In this blog post, we will look at the federal courts and the need to evaluate the protection of customer lists as trade secrets. Contextually speaking, the federal statute is in place for the purposes of misappropriation.
In order to meet the standard of a misappropriation, there must be:
(1) acquisition of a trade secret of another by a person who knows or has reason to know that the trade secret was acquired by improper means or (2) disclosure or use of a trade secret of another without express or implied consent. When the alleged misappropriation is based on disclosure or use, the person who disclosed the information must have: “(i) used improper means to acquire knowledge of the trade secret; (ii) at the time of the disclosure or use, knew or had reason to know that the trade secret was; (I) derived from or through a person who had used improper means to acquire the trade secret; (II) acquired under circumstances giving rise to a duty to maintain the secrecy of the trade secret or limit the use of the trade secret; or (III) derived from or through a person who owed a duty to the person seeking relief to maintain the secrecy of the trade secret or limit the use of the trade secret; or (iii) before a material change of the position of the person, knew or had reason to know that—(I) the trade secret was a trade secret; and (II) knowledge of the trade secret had been acquired by accident or mistake.” 18 U.S.C. § 1839(5).

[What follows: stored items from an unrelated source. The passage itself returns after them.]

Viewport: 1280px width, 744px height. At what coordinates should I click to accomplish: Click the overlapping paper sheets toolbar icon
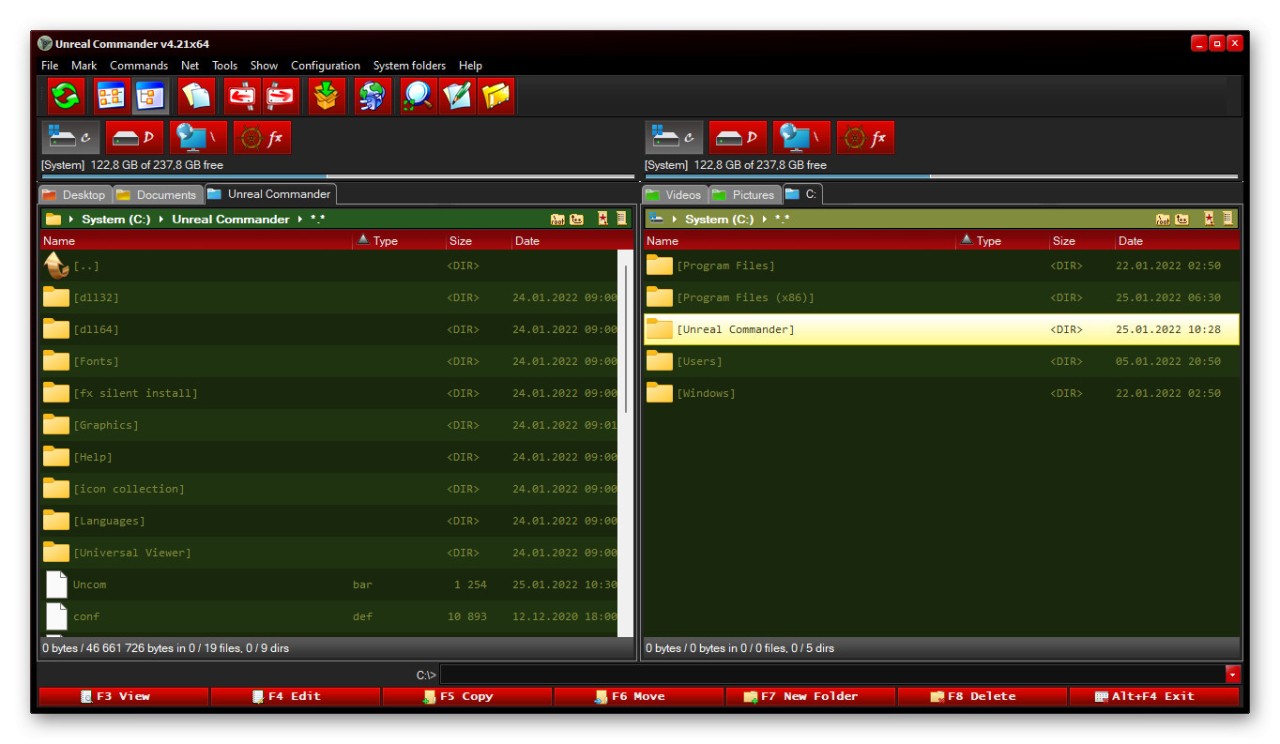point(197,96)
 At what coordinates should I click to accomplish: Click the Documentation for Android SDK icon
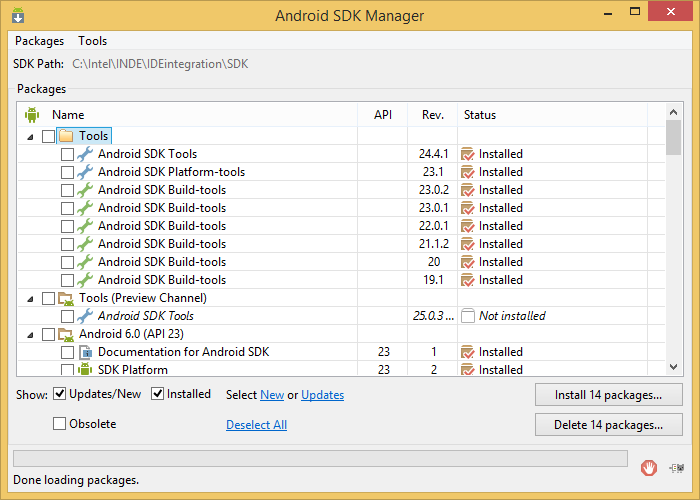pyautogui.click(x=85, y=352)
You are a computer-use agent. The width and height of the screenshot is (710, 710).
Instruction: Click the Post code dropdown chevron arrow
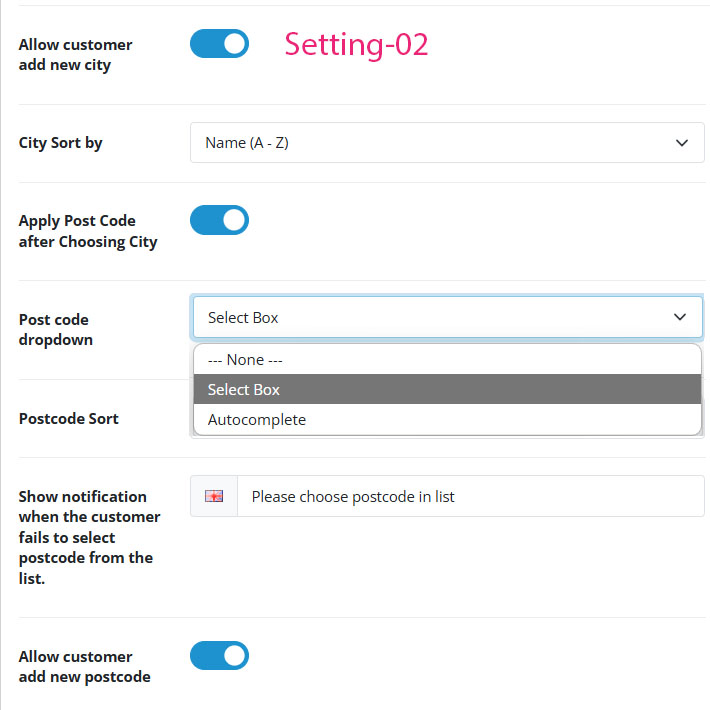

Customer lists can be considered one of the most valuable assets that a company can have. Theft or trade of such information can cost some companies up to hundreds of thousands, if not millions. That is why there has been a move to guard the trading of this within the United States of America. The scope of the internet and the way we interact in the current climate is affected by digital marketing, online purchasing and through the selling of products via social media. This often requires tracking of customers via a list or database of clientele that is accumulated by business over the years.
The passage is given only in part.